-hepsini mi?
+evet hepsini. ama bir şartla.
-ne ki?
+burdan gittiğinde bir gölge bulup tüm günü o gölgede geçireceksin.
-tamam söz. zaten çok sıcak. bari adını da söyle.
+a...
-adın kadar güzelsin.
+hadi bu bir karış boyunla bana asılmaya başlamadan bir gölge bul kendine ve dinlenmeye başla, akşama ne kaldı şurda.
-he tamam. çok...
-hadi dedim bak hala konuşuyorsun, marş marş.
17 tane simiti ne yapacağımı gerçekten bilmiyorum. sadece bu sıcakta sokakta kafasında koca bir metalle gezmesini istemedim o an.
tanım niyetine edit; beş yaşında bir çocuğun diğer çocuklara balon satması gibi tanımı, fazla ama eksik değil.

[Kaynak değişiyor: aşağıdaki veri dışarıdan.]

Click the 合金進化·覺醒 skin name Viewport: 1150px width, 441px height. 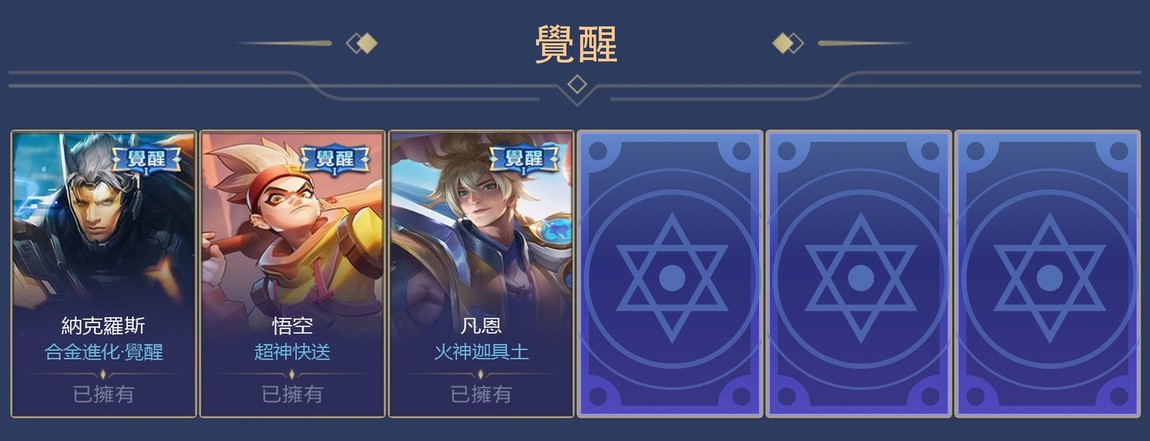point(103,352)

sabahın sekizinden başlayıp akşama kadar "simiiitçiii, taaze simitleer" diye evimin etrafında dolanan temiz yüzlü çocuk.
an itibariyle de gezinmektedir; bu entry'i girmemin nedeni de budur. alışıldık " smieeeeğğğöööeeiiüüüeee" simitçilerinin tersine bu çocuk o kadar trt'li bir çizgide ki; sesini duyduğunuzda içinizde bir yerler eriyor. kötü hissediyosunuz kısacası.
converseleri, sweati, beyaz teni ve titrek sesiyle "senin dünyandanım lan"ı yüzüme vruyor sanki. "gel simit satma aq, bakarım ben sana" diyesi geliyor insanın. peki öncekiler neden öyle gelmiyordu ki??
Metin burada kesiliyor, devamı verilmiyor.